En faisant l’économie des échanges, le docteur Imam Thiam, président de l’ordre des vétérinaires du Sénégal, a indiqué que des efforts ont été consentis par la tutelle pour avoir suffisamment de vaccins lors des campagnes précédentes. « Nous pouvons ainsi espérer un approvisionnement efficace et efficient pour l’ensemble des acteurs afin que les objectifs soient définitivement atteints durant cette présente campagne ». Pour atteindre les objectifs escomptés, il invite les mandataires, au respect des délais d’exécution de la campagne, la rédaction et le dépôt des rapports. « Il revient aux directeurs régionaux de veiller au respect de ces mesures », a précisé le vétérinaire.
Interpellé sur les animaux qui tombent malades, Imam Thiam explique qu’ « il y a des animaux qui sont atteints malgré la vaccination. Mais le fond du problème est dû à des refus de vaccination.

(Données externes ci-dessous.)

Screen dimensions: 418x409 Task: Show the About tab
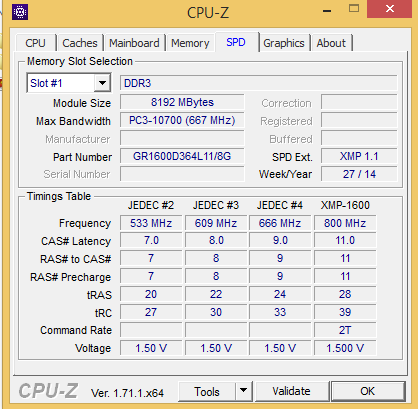point(331,43)

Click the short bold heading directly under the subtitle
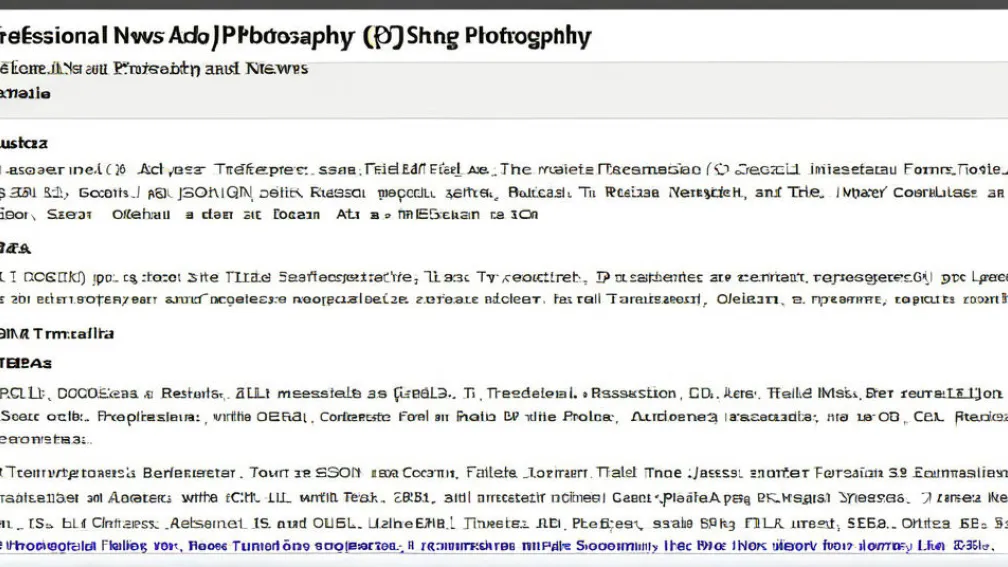25,93
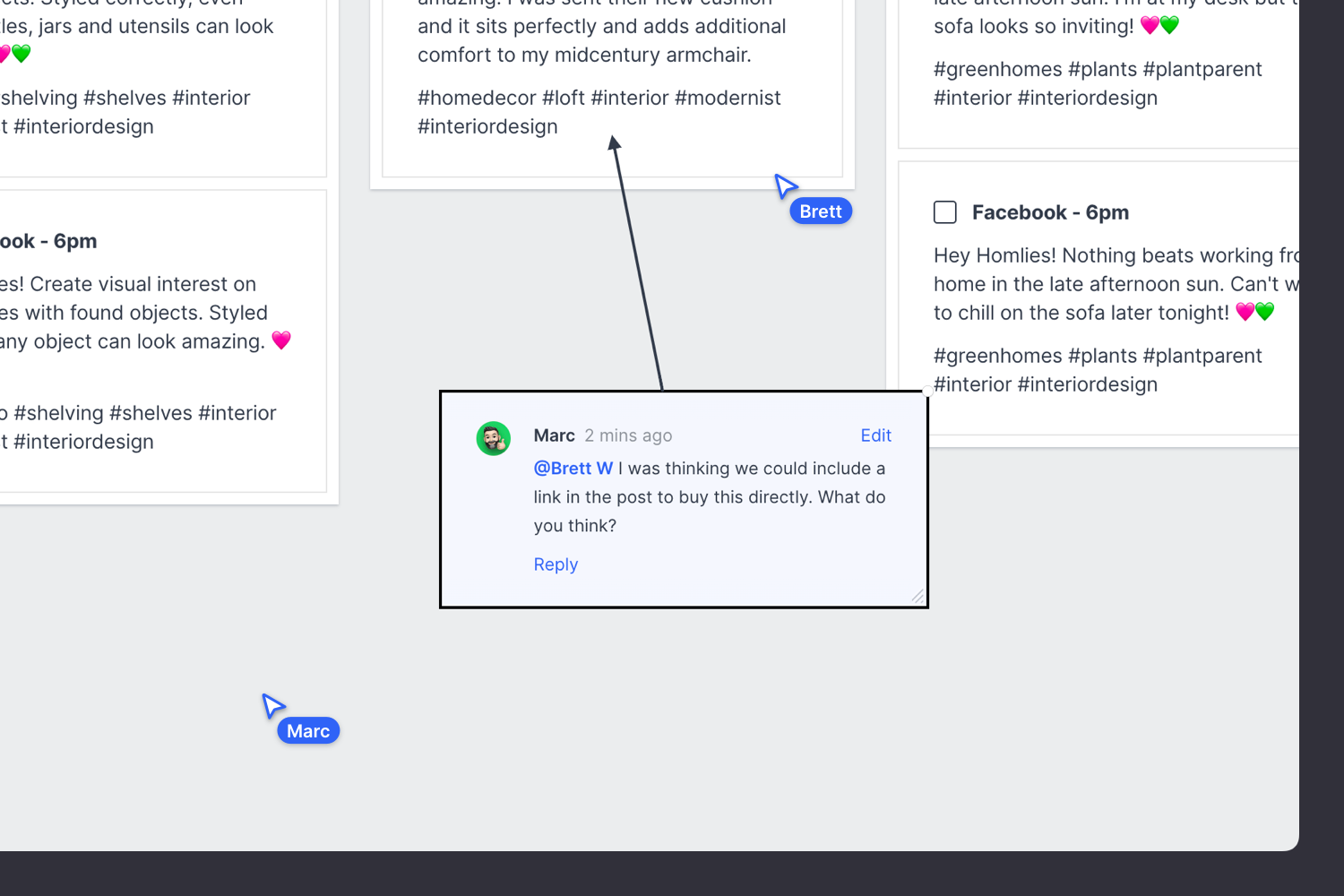Open Edit on Marc's comment
This screenshot has width=1344, height=896.
point(875,435)
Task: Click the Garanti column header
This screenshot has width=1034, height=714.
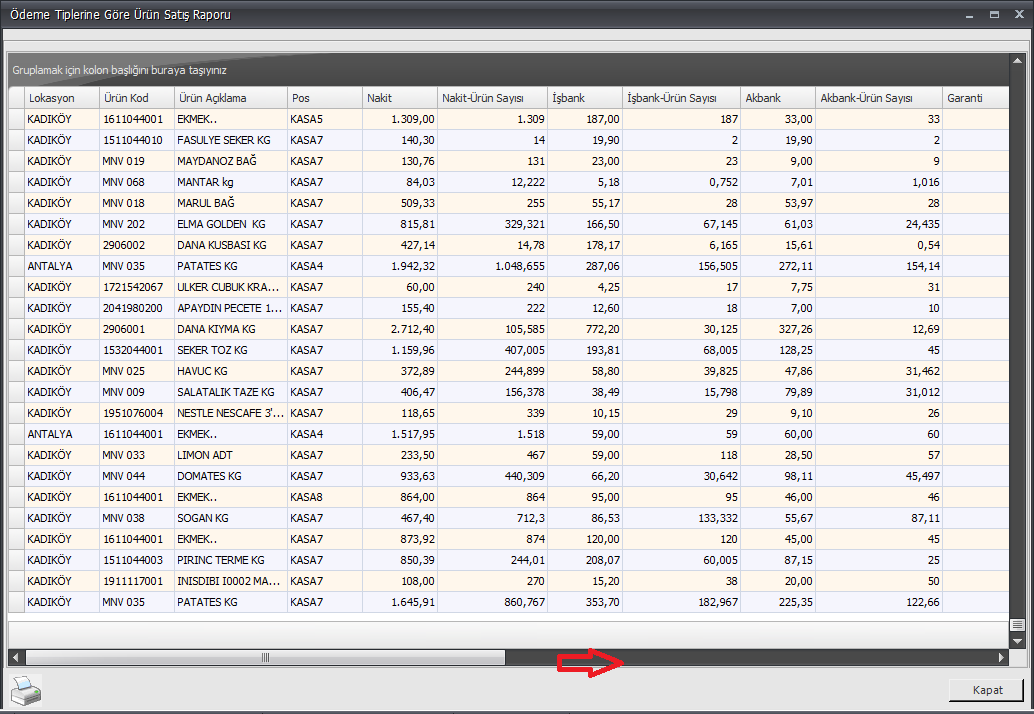Action: (x=974, y=98)

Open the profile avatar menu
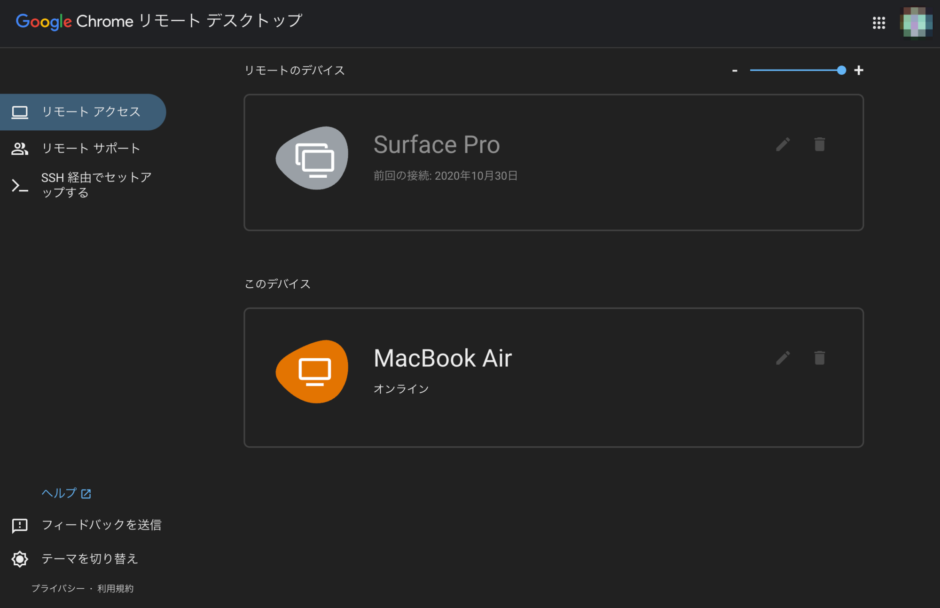916,22
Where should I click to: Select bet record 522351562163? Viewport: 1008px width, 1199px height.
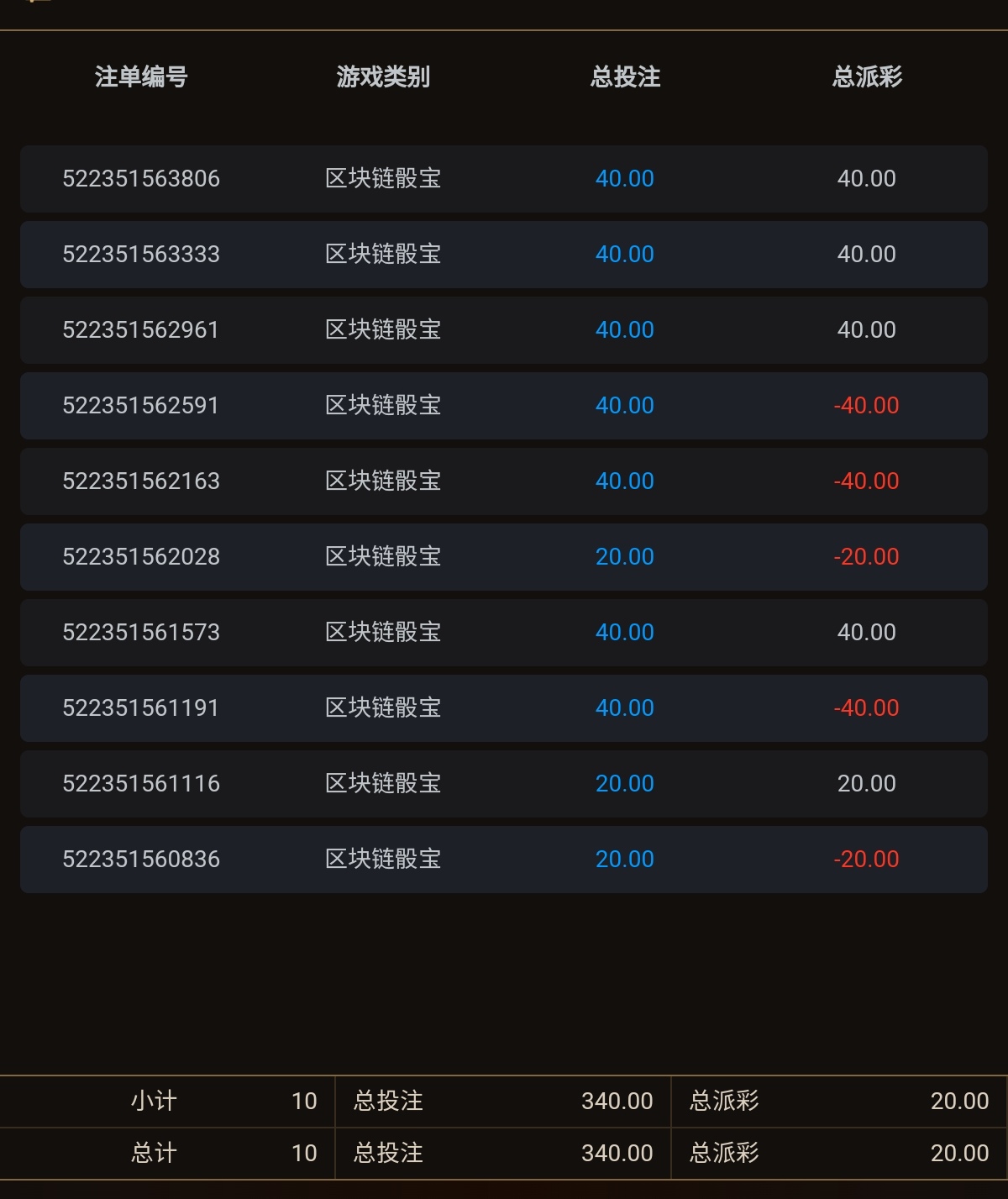pyautogui.click(x=141, y=481)
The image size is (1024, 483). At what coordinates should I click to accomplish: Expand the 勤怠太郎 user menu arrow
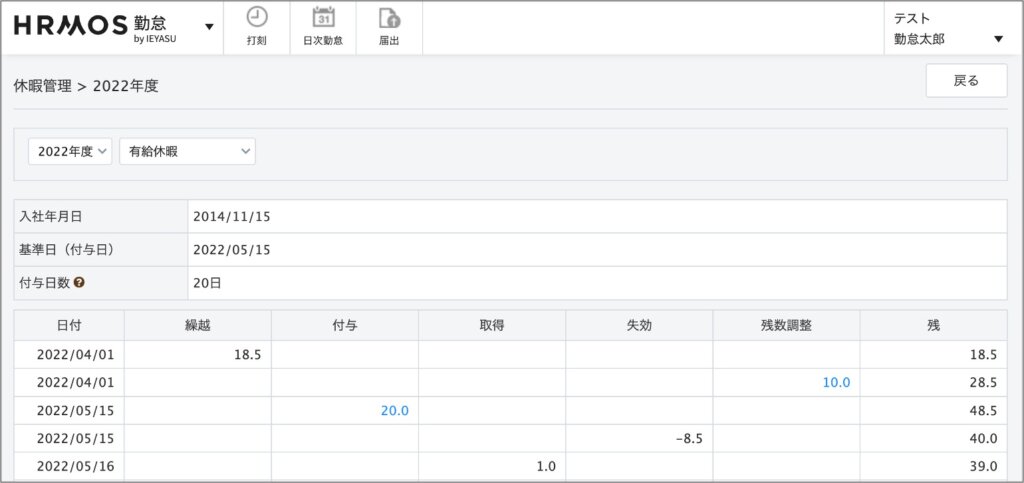click(x=998, y=40)
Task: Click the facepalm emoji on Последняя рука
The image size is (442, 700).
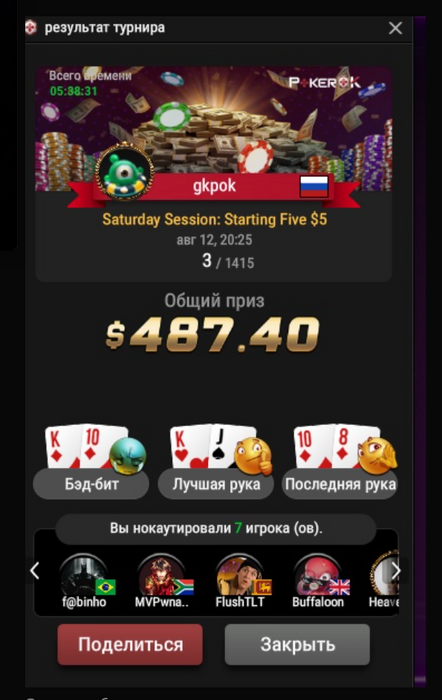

Des éleveurs n’ont pas jugé nécessaire de vacciner leur bétail ».

Parce qu’il est d’avis que « le laboratoire garantit des vaccins à suffisance. Il y a des moyens humains pour le faire aussi les populations doivent s’impliquer amen acceptant de faire vacciner leur bétail ».

Sur cette base, le docteur vétérinaire souligne : « si aujourd’hui on a encore des pathologies qui sont présentées c’est qu’il y a un réservoir qui est là. Il est entretenu par des animaux qui ne sont pas immunisés parce que pas vaccinés. Il faut donc sensibiliser les propriétaires ».

Par conséquent, il rassure que dans le cadre de cette campagne, la communication sera mise à profit. Il s’agit de parler avec les populations, aller dans les zones les reculées et contraindre les éleveurs. Dans toutes les régions ces vaccins seront disponibles.

« Quid de la maladie crimé-Congo, elle est très bien surveillée par les services du ministère de l’élevage. Et toutes les zones qui sont décrites comme potentiellement infectées ont été identifiées », s’est voulu explicite Imam Thiam.

Il renchérit à ce sujet : « Cette maladie ne va poser un véritable problème sanitaire dans le pays. Le travail a été fait côté animal et du côté humain le ministère de la santé et de l’action sociale va prendre en charge tous les malades ».